(Excerpts from a dataset)

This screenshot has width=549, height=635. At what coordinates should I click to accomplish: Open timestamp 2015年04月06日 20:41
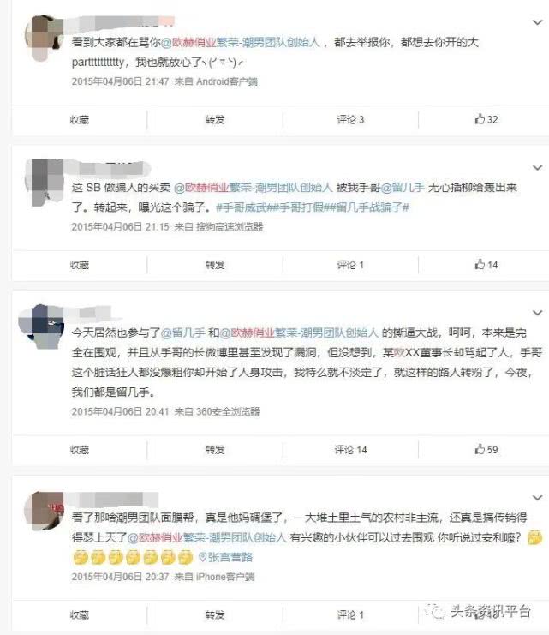click(x=120, y=412)
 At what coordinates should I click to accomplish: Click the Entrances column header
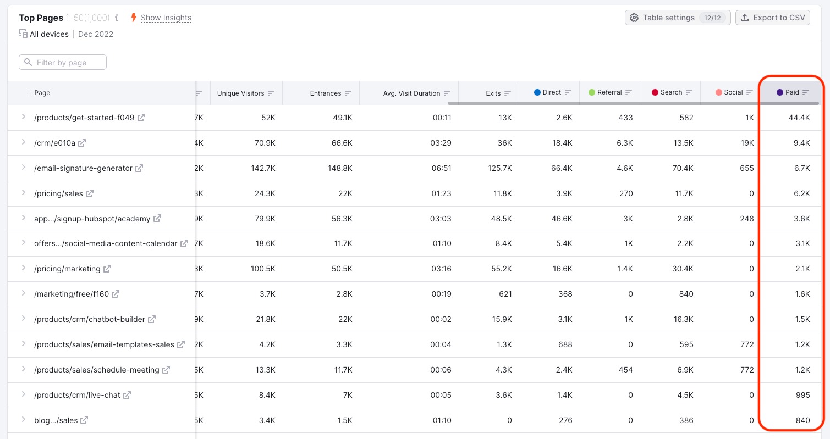point(325,93)
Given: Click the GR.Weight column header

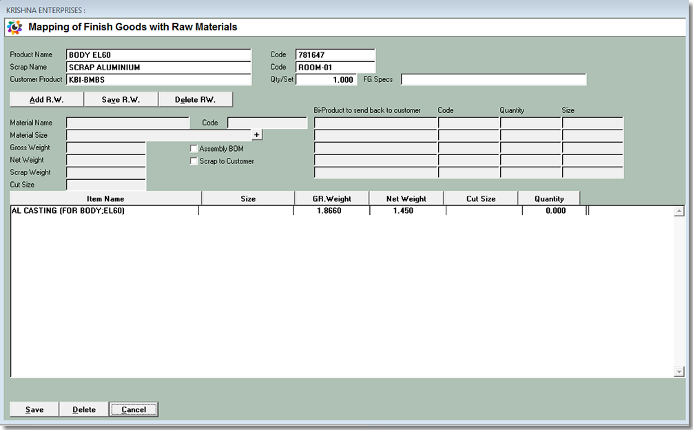Looking at the screenshot, I should coord(331,198).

- [Work task] Only the lines from the one with "At what coordinates should I click to accomplish: Click" through the final line of the entries belong in the answer, set down exactly, with both ends included and no pictures.

- [Result below]
 At what coordinates should I click to accomplish: Click the Entrances column header
point(325,93)
Given: Click the GR.Weight column header

Looking at the screenshot, I should coord(331,198).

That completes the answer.